**What you need to do**:
Answer these questions from the excerpt on Bowie and Terry Burns.
(a) In what year is Kerouac's On the Road set?
(b) Which epic poem by Allen Ginsberg does the excerpt name?
(c) What did doctors and psychiatrists prescribe for Terry?

**Text excerpt**:
---*---

Imagine Terry Burns, then, already ostracized from his mother and stepfather; unwelcome in his family home; his room physically obliterated as soon as he joined the air force; being raised among a female line of relatives for whom madness was not so much a fear as an expectation; growing to feel, perhaps, that schizophrenia might represent a way of belonging to his family in a profound sense that was otherwise unavailable to him. Yet within that family unit, he has one person, his stepbrother David, who accepts him, respects him, trusts him, regards him as a source of knowledge and experience. Using Laing's logic, it is easy to imagine how Terry might submit to the tradition of “insanity” presented by his mother, while in his relationship with David, the same chaotic emotional responses that his family classed as “madness” might become a means of exposing his young sibling to the artistic potential of life. The more exuberant Terry would become when talking about literature or music, the more likely it is that David would be enraptured by his example and, at the same moment, that his mother and stepfather would see not joie de vivre, but the unmistakable traits of insanity.

That visceral sense of life was encapsulated for Bowie in a book that Terry gave him, and which he acknowledged as a major influence on his teenage self: Jack Kerouac's
On the Road
. Set in the year of Bowie's birth, 1947,
On the Road
is the exemplar of the beat generation—a manifesto to the wild impulse to go, get gone, change, keep pushing out and on and over the limits, in cars, in the free-form extravagance of bebop jazz, on pills and weed and beer, in lust and in the sheer necessity of moving to keep from standing still. Its ethos is speed—the Benzedrine pills that propel through the body through all-night stands, the cars that career across state lines at midnight, the conversation that pulses back and forth across smoke-filled rooms, everything that let its characters realize that “we were leaving confusion and nonsense behind and performing our one and noble function of the time, move. And we moved!”

Speed and motion governed everything in
On the Road
, from sex (“the one and only holy and important thing in life”) to writing (“you've got to stick to it with the energy of a benny addict”) and bop (“going like mad all over America”). In a key passage, Kerouac proclaims that “the only people for me are the mad ones, the ones who are mad to live, mad to talk, mad to be saved, desirous of everything at the same time, the ones who never yawn or say a commonplace thing, but burn, burn, burn like fabulous yellow roman candles exploding like spiders across the stars.” Bowie would meet those spiders again later, but in Kerouac's desperate yearning for the extreme he would have recognized his own relentless desire to change and burn, and his brother's wild enthusiasms.

Kerouac, and the savage pileup of imagery in Allen Ginsberg's epic poem
Howl
; the tortured extremities of William Burroughs's
The Naked Lunch
, and the elemental clamor of John Clellon Holmes's
Go
: that perverse and electrifying set of images jangled Bowie's nerves and roused his adrenaline just as Little Richard and John Coltrane had done. Rock'n'roll and bop—and now beat literature—precluded the need for chemical stimulation, although that merely added to the heightened surge of energy. In 1963, Bowie was a cauldron of excitement, onstage and in his head, while being told that one vital source of that adrenaline, Terry's quicksilver mind, was not to be trusted. Doctors and psychiatrists prescribed drugs for his elder brother, which subdued his brain and set a distance between the two young men that would rarely be bridged again. Only the imprint of Terry's influence remained, a cocktail of art and experience that amounted to a vision of life's possibilities and pitfalls.

---*---

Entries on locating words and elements
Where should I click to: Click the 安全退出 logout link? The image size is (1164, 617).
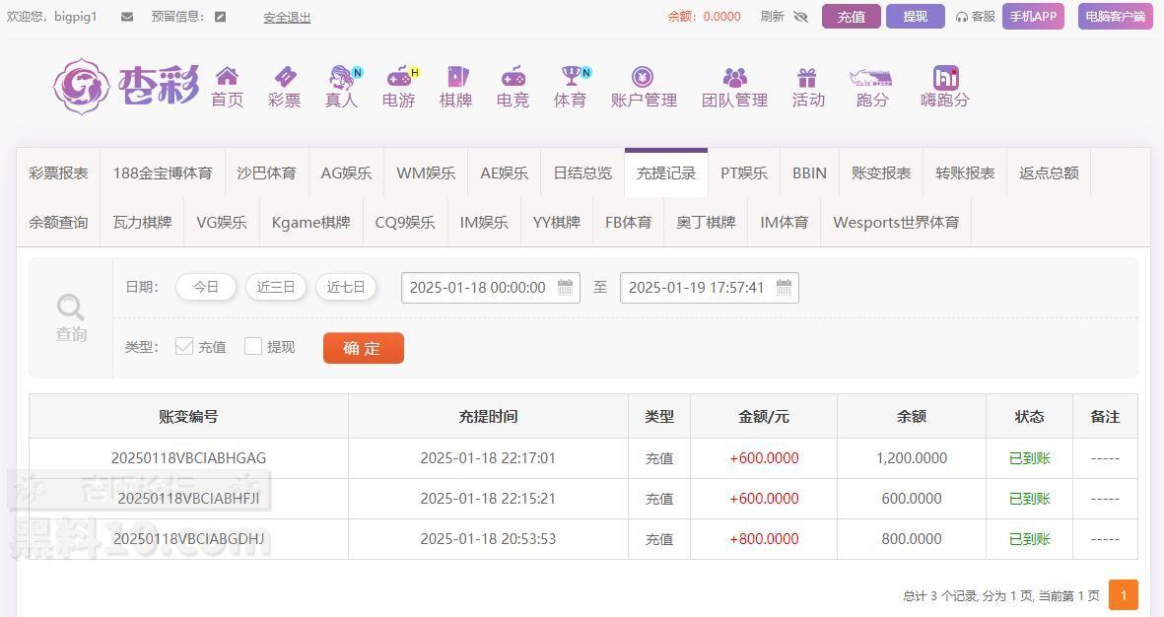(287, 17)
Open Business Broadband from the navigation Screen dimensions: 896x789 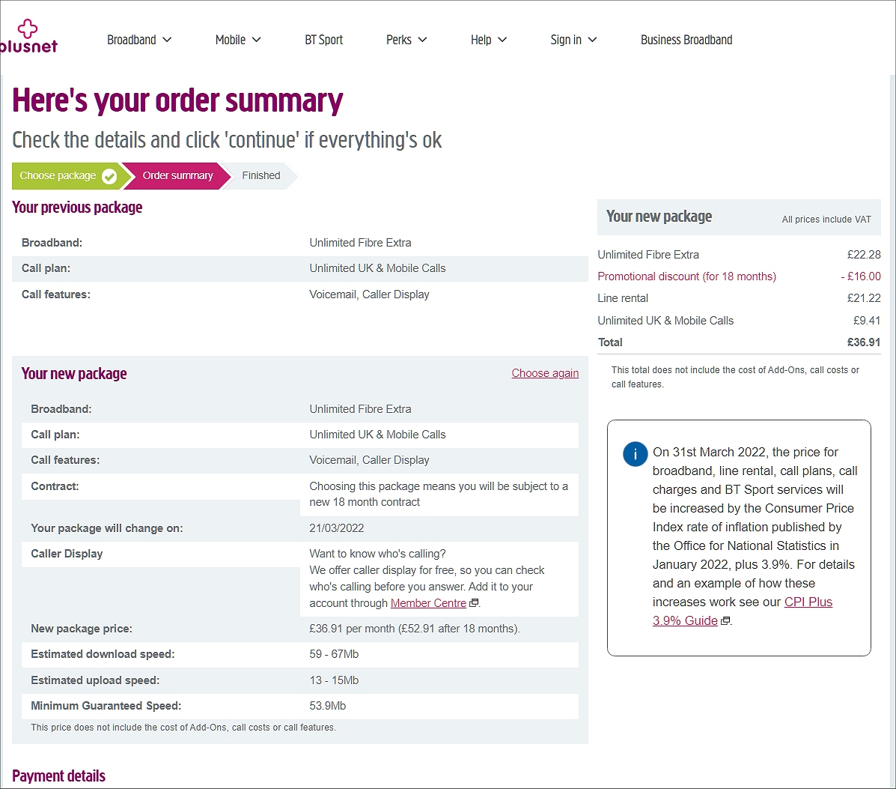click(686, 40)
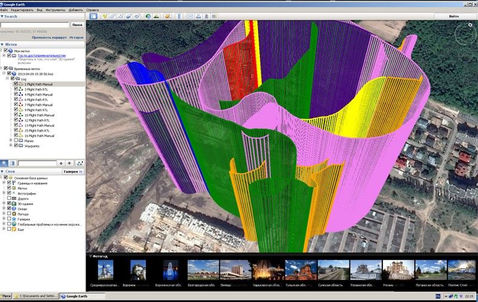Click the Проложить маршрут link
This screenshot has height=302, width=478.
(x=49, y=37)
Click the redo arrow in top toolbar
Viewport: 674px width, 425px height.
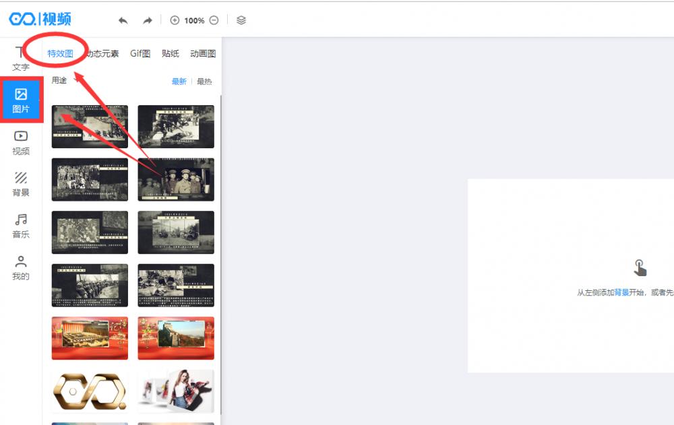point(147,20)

---*---

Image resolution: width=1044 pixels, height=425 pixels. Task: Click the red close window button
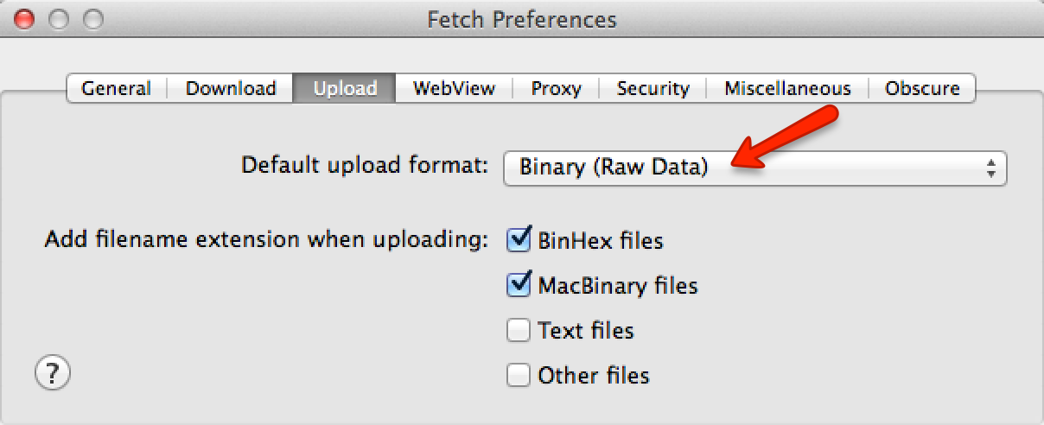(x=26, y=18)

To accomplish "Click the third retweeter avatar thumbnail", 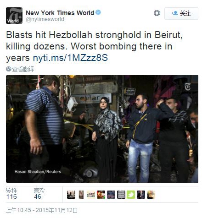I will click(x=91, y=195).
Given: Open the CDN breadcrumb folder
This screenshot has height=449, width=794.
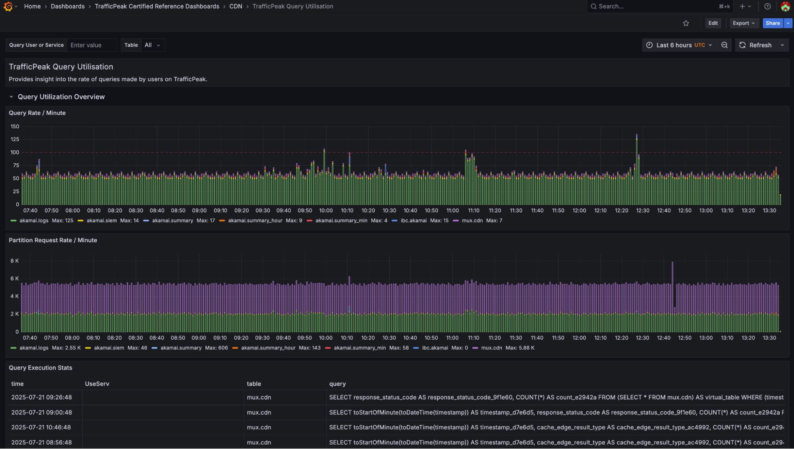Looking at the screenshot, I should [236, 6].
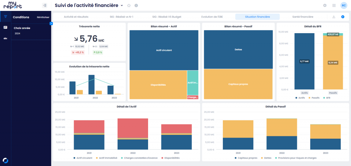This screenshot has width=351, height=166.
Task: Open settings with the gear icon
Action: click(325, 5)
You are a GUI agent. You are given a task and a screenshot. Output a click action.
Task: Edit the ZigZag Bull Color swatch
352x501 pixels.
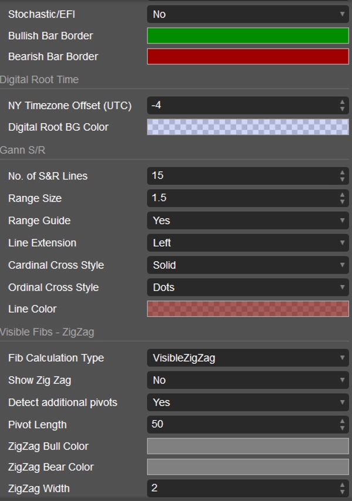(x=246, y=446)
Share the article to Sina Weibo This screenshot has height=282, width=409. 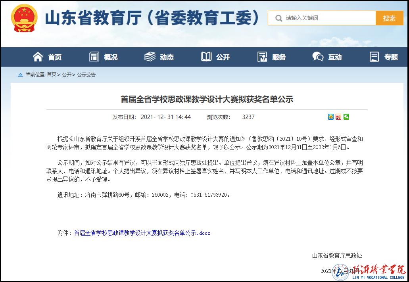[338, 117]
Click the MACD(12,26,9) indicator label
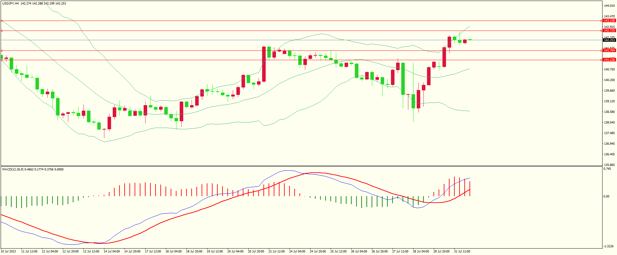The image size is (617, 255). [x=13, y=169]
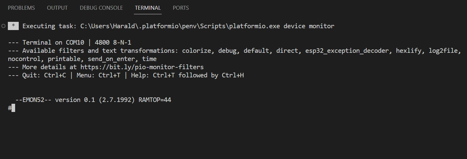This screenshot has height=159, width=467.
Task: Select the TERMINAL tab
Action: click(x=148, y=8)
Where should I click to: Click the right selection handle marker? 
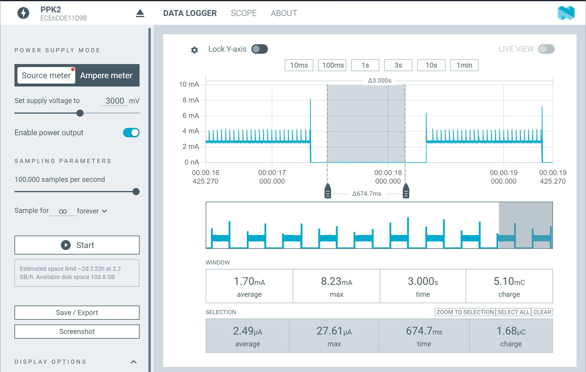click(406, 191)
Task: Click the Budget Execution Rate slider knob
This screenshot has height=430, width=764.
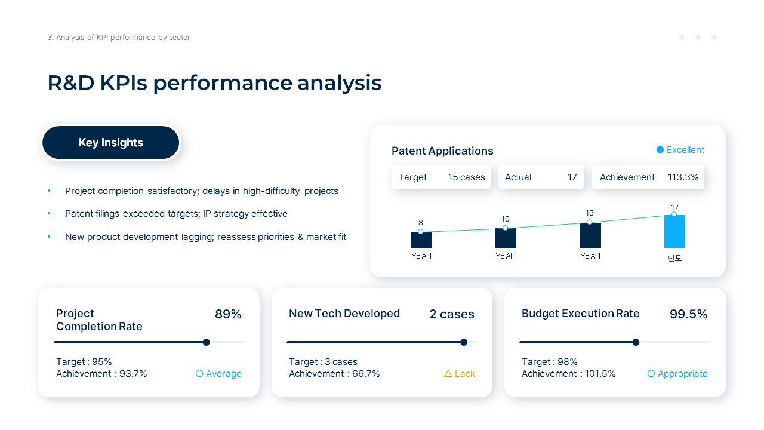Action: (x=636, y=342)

---*---

**Exercise result**:
(a) 1947
(b) Howl
(c) Drugs, which subdued his brain